Nagel oversees 585 teachers across the state in 31 different courses, which includes GRADS. The state received a $6 million grant last year to improve the program, Nagel said. On that note, Federal Way's GRADS program is one of two that lacks on-site child care.
Adding a child care facility in Federal Way will give the new high school a "learning lab" for other courses, Nagel said. In Sumner, for example, hundreds of students used the system to supplement their studies. Foreign language students taught songs to the children, and journalism students prepared books to read to the children.
Nagel commented that the program doubles as a de facto form of birth control, in the sense that teens involved in GRADS have fewer repeat pregnancies, while teens without babies can witness the work and commitment it takes to raise a child.
Mary Ann Yamaguchi is a health teacher in the Highline School District as well as a consultant for Federal Way schools. She has been involved with child care at the region's public schools since the 1970s. She urged the Federal Way School Board last month to consider on-site child care in the new FWHS.
"It's not something you want to think about as a retrofit," said Yamaguchi, noting the regulations for building a toddler-friendly facility. "If we're going to go forward with this, now's the time to have the conversation."

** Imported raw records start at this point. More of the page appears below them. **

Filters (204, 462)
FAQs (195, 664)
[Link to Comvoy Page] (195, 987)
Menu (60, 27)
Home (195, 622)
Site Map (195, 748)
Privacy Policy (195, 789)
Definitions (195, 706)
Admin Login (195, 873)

Schools are typically reimbursed through the state Department of Social and Health Services (DSHS), she said. And while schools host the physical structure for child care centers, a private agency will typically handle the operations.
That's the case at Highline Community College, whose child care facility is run by Children's Home Society. Located on the Des Moines campus, the facility serves students and staff, but is also open to the public.

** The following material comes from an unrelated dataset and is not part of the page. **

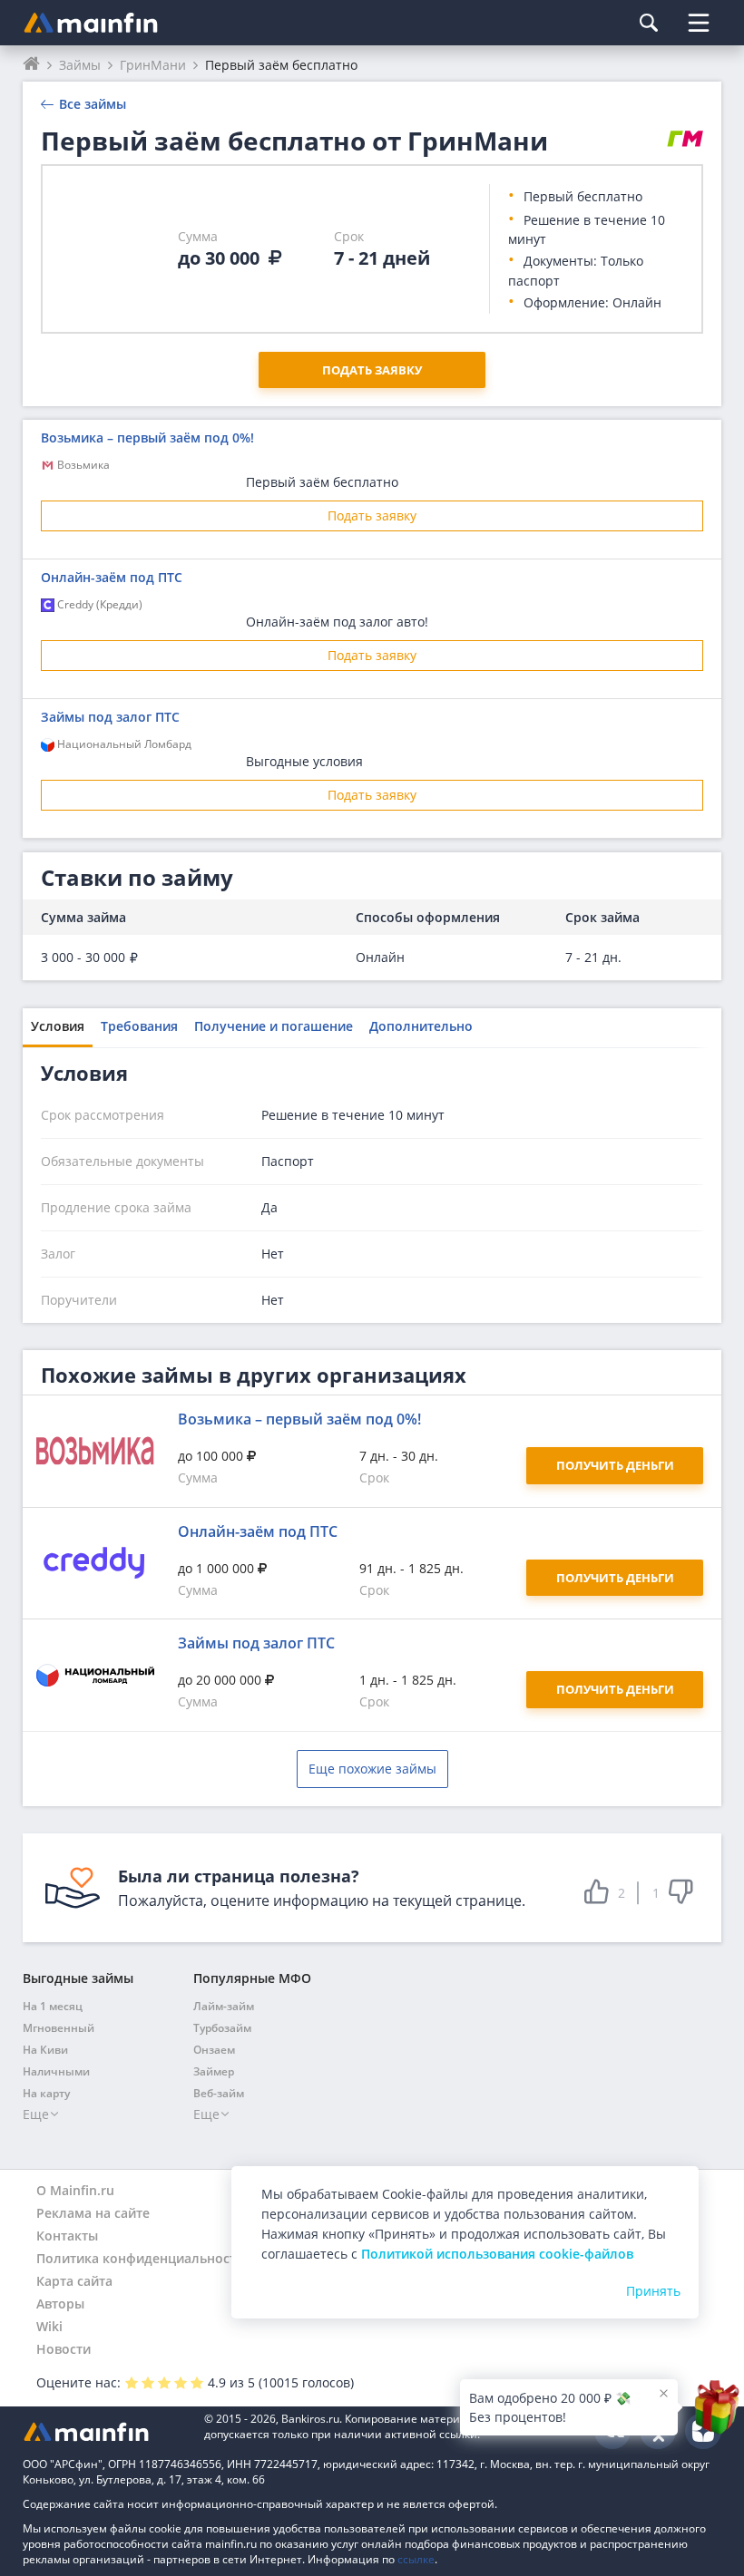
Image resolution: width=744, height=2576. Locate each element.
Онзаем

Yamaguchi suggested that Federal Way could take a similar approach by providing the space for little or no cost, then partnering with a social service agency.
Claire Wilson of the Federal Way School Board has spent her career in the education field, specifically in early learning. Wilson has worked with teen parents and praised the educational potential of a child care facility in Federal Way schools. Such a facility, she said, represents a logical extension of early learning programs in the state that reach preschool-age children.
Likewise, a child care facility can help develop life skills for teens who balance the roles of parent and student.
"In our focus on early learning, those early learners include children of the children we serve in Federal Way," Wilson said. "This isn't about advocating for young people to have children, but we can't negate the fact it has and will happen."